▶ [PARTS OF THE EXERCISE]:
a) From the passage on parenting young athletes, list every example it gives of a small victory to point out and celebrate after a match or game.
b) Carry on the passage on parenting young athletes from the point where it stops.

▶ [READING PASSAGE]:
▬▬▬
I believe every parent with, or planning on having, children in youth sports should read this book.  I found it very informative, encouraging and interesting… and I’ve already discovered ways I can improve.  I was a competitive cheerleader in high school and it was a very positive experience for me — it was fun, I made life-long friends and I was in amazing shape.  My parents were incredibly supportive and attended all of my competitions.  I want to be the most perfect (imperfect) parent of my little athletes as possible.  Here are my 5 tips:

 ‪#‎YouthSportsReality

5 Tips for Parents of Young Athletes

  1. Be their biggest cheerleader.  Unconditional support should be our goal.  We are not their coaches, we are their cheerleaders.  When they excel, cheer loudly.  When they fail, smile big and encourage them on (just as loudly).
  2. Celebrate small victories.  Even when the child or team loses, still praise and celebrate.  If you have a tradition of going out for ice cream, don’t only go when the team wins.  Find small victories to point out an celebrate after each match/game:  a goal, an improved stance, incredible teamwork, or just a smile at the end of a loss because who doesn’t love a good sport?
▬▬▬
▶ [RECORDS SUPPLIED]:

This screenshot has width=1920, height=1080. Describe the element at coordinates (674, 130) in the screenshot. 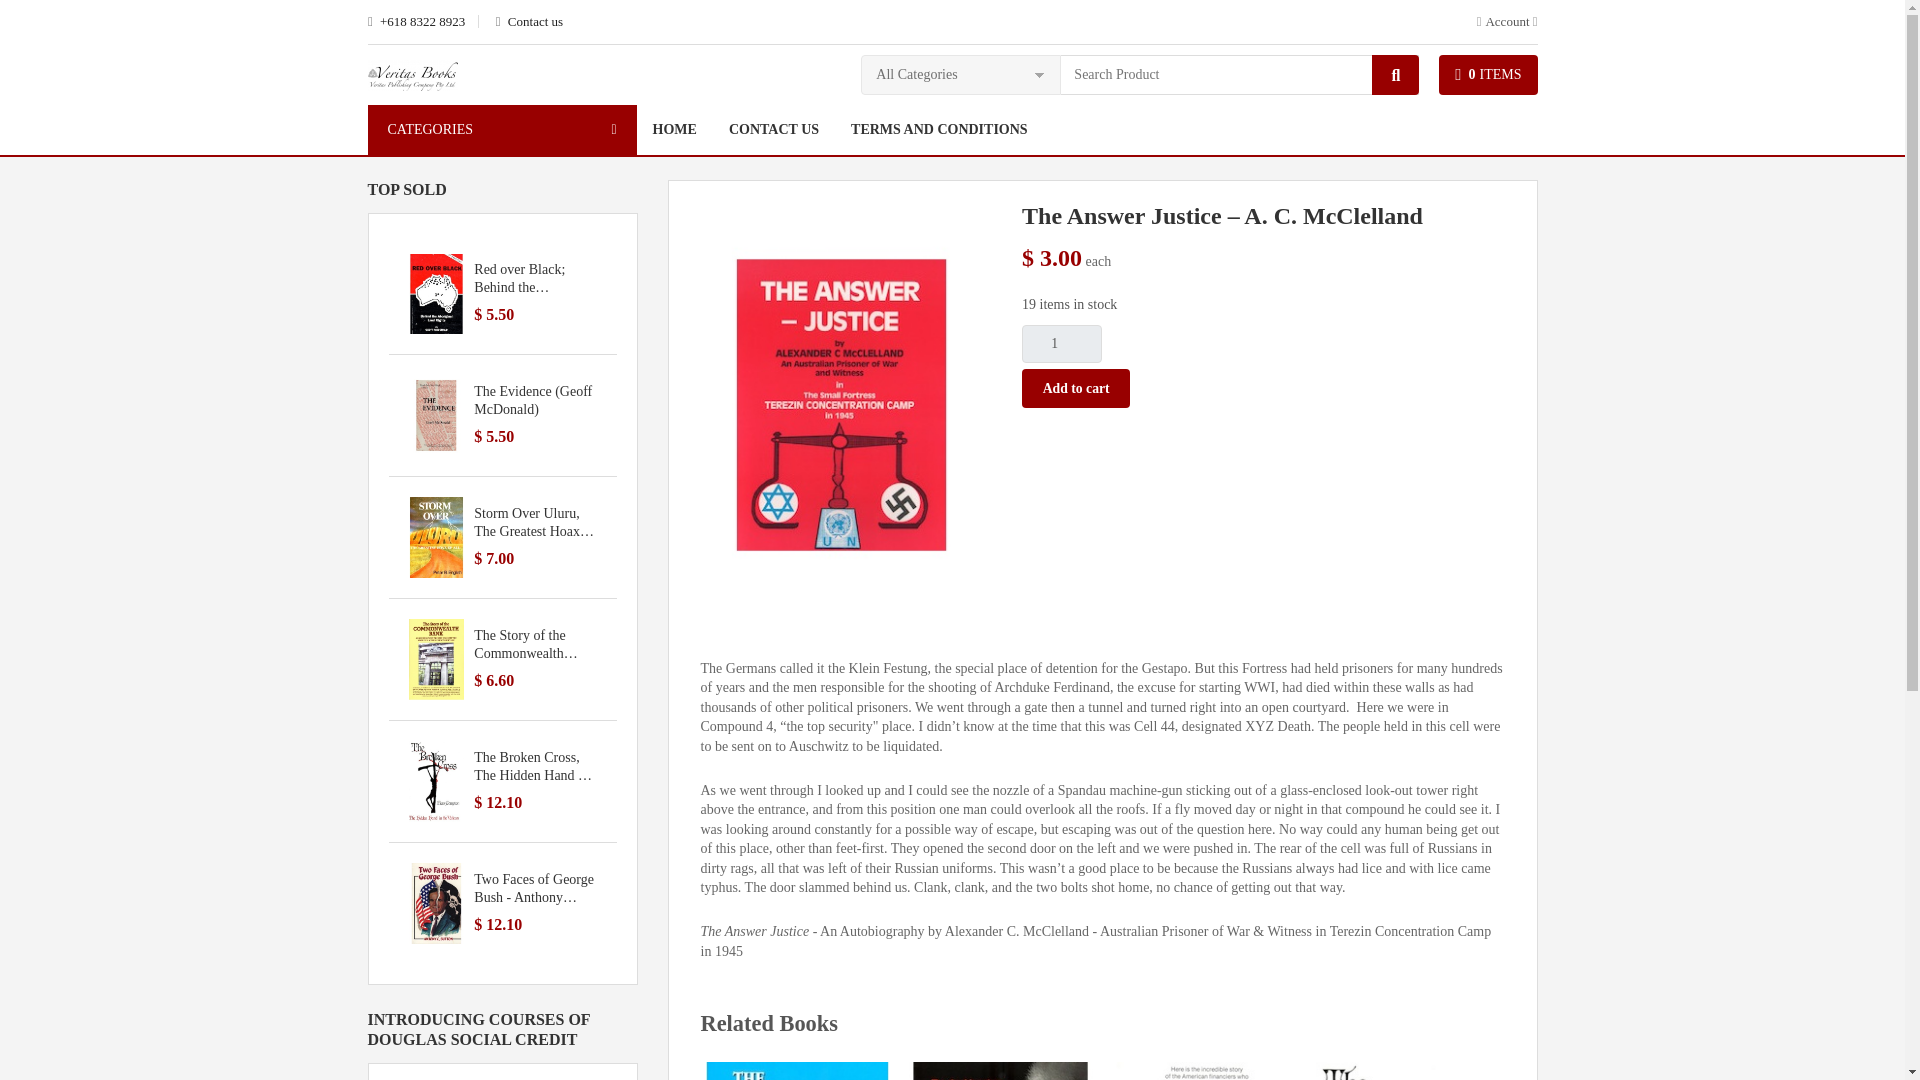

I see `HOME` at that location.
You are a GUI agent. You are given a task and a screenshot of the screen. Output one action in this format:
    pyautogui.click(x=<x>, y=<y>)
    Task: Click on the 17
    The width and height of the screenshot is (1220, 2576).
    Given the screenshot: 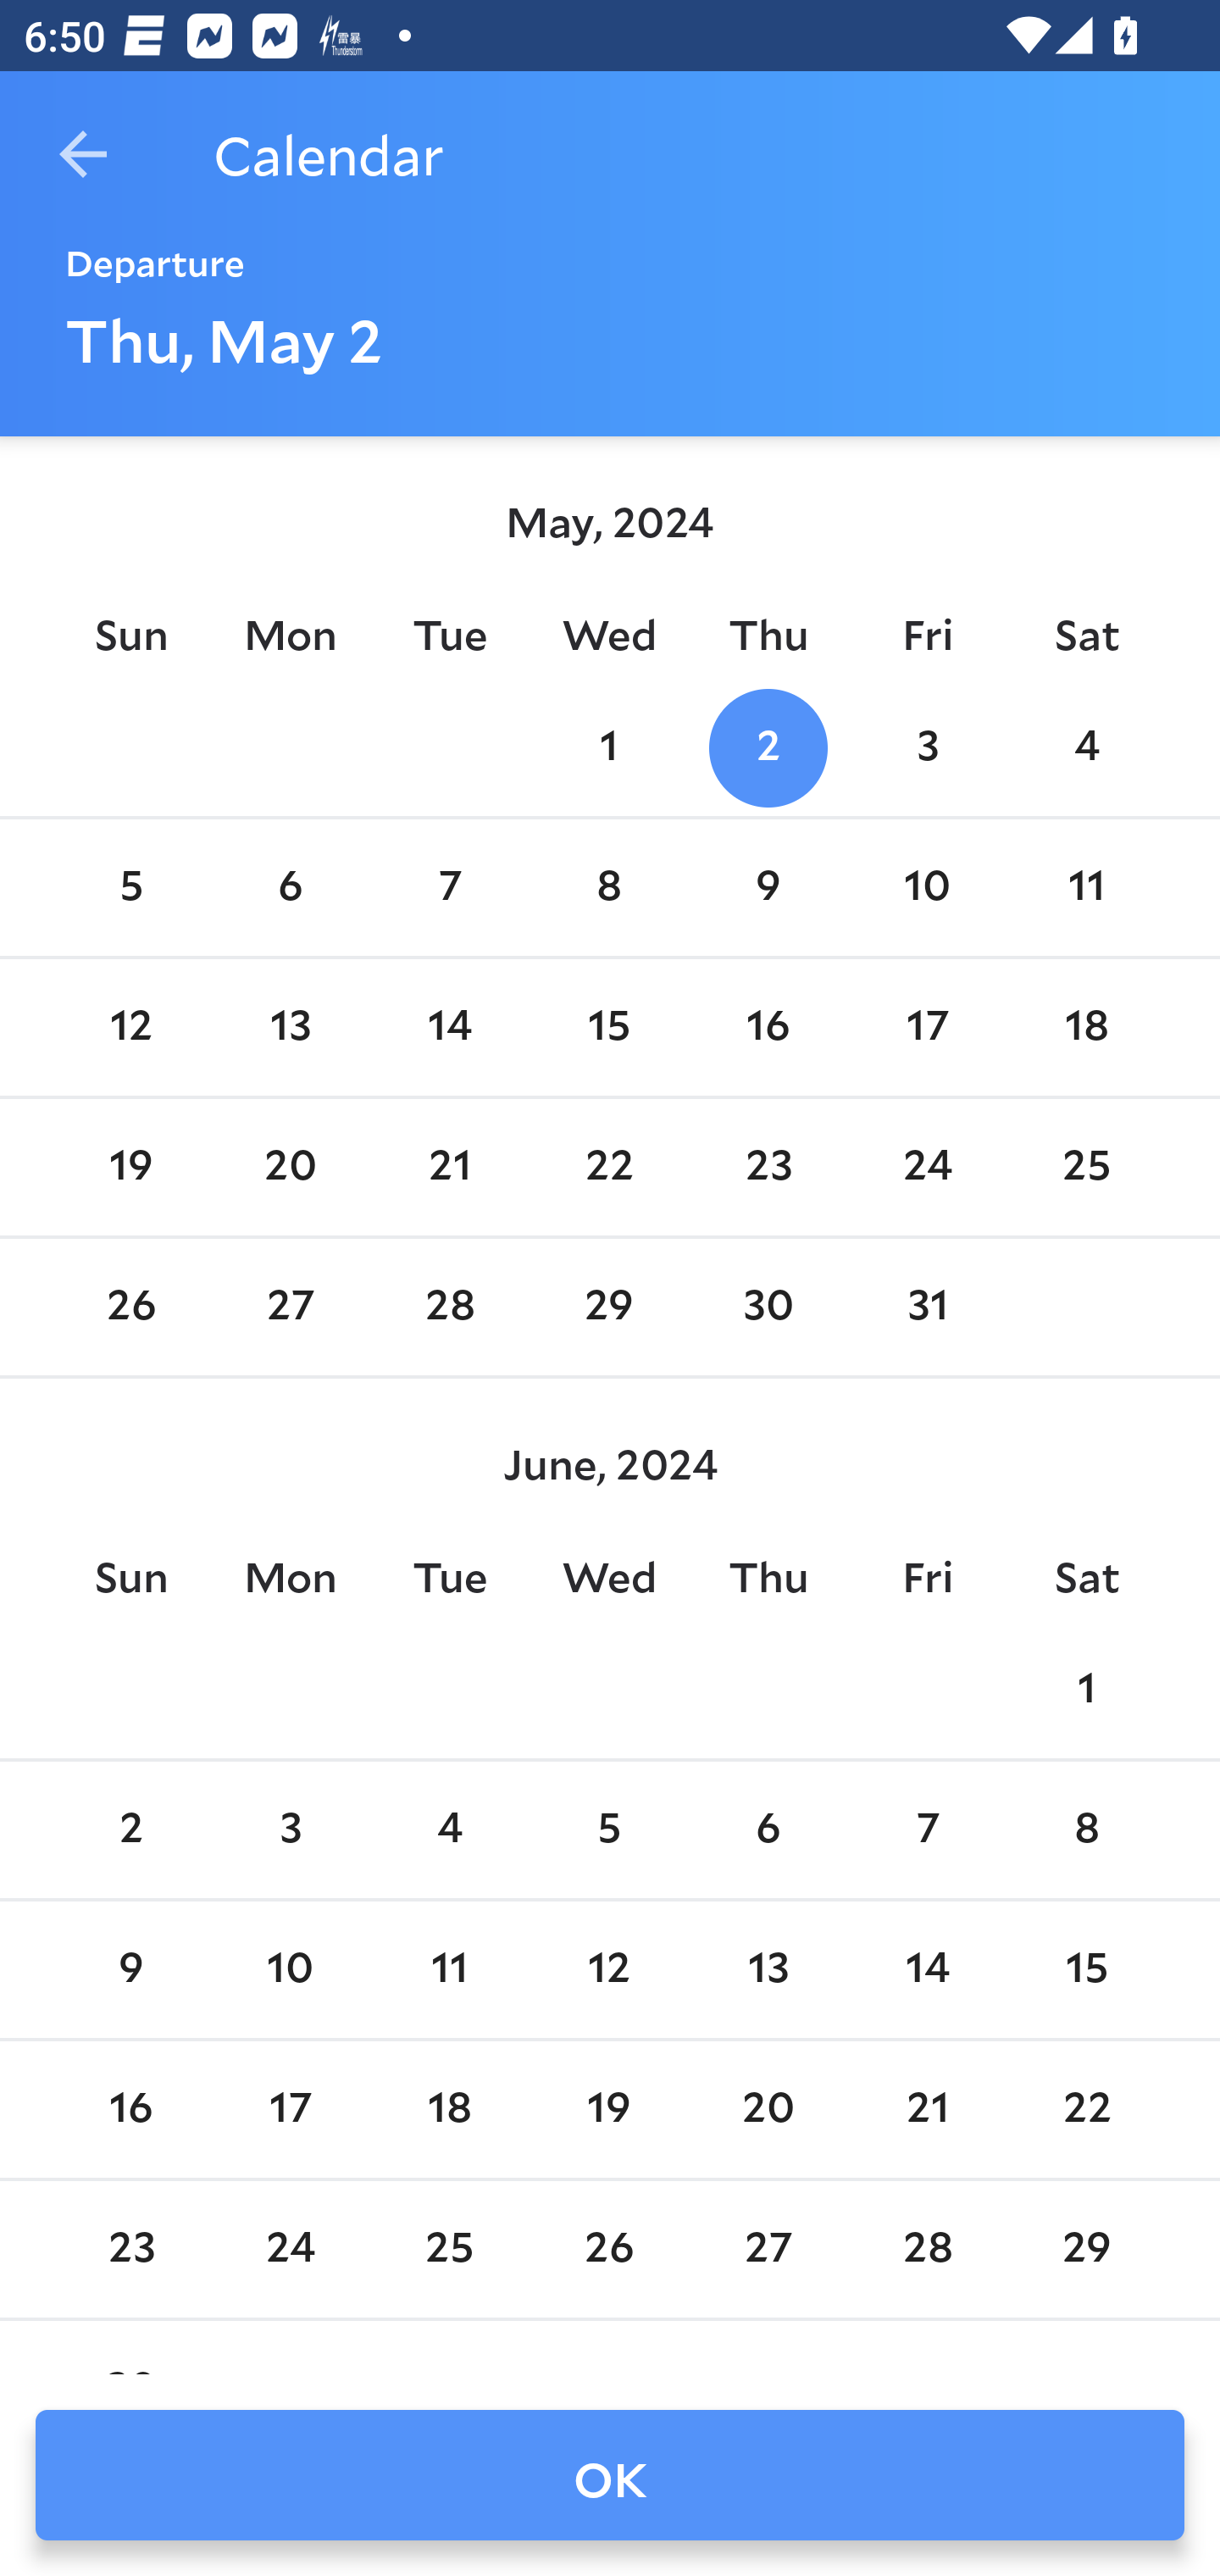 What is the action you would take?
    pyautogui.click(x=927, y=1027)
▬▬▬
▶ [SET OF ANSWERS]:
a)
- A goal
- An improved stance
- Incredible teamwork
- A smile at the end of a loss

b)
  3. Be realistic and never compare.  We are all born with different talents so comparing is never productive and only hurtful (to both you and your children).  Keep your own expectations in check and never be negative, aggressive, abusive or overly competitive.  It isn’t about us — it’s about our kids!
  4. Make yourself available. Your kids need to know you care about their interests, so make sure to get them to practice on time and show up to games/matches.  I know, believe me, scheduling can get very tricky with working parents, other kids in sports and the etc in our lives, but try and make it a priority.  This also means be available to LISTEN.  There can be many emotions that go along with competitive sports, not to mention team dynamics — be there to hear it.
  5. Know when to call it quits.  Hey, they can’t all be good at everything, are you?  And honestly, some people just are not athletic or have zero interest in organized sports.  It is a tough topic though, as we never want to encourage giving up, but we also don’t want to push too hard.   This, unfortunately, has no black and white answer, it is going to be different with each child and each sport.  Just ask questions (the whys?) and really listen.  Maybe there is a way to improve their experience and keep them in the sport, or maybe not.  Be okay with your child’s decisions because THEY ARE their decisions ultimately.  Personally, I’d encourage taking a season off or trying a new sport if my child was adamant about quitting.

 Giveaway

Win your own copy of Perception vs. Reality In Youth Sports in this give away!!

Perception vs. Reality

Disclosure: I am part of the PTPA Brand Ambassador Program with Perception vs. Reality in Youth Sports and I received compensation as part of my affiliation with this group. The opinions on this blog are my own.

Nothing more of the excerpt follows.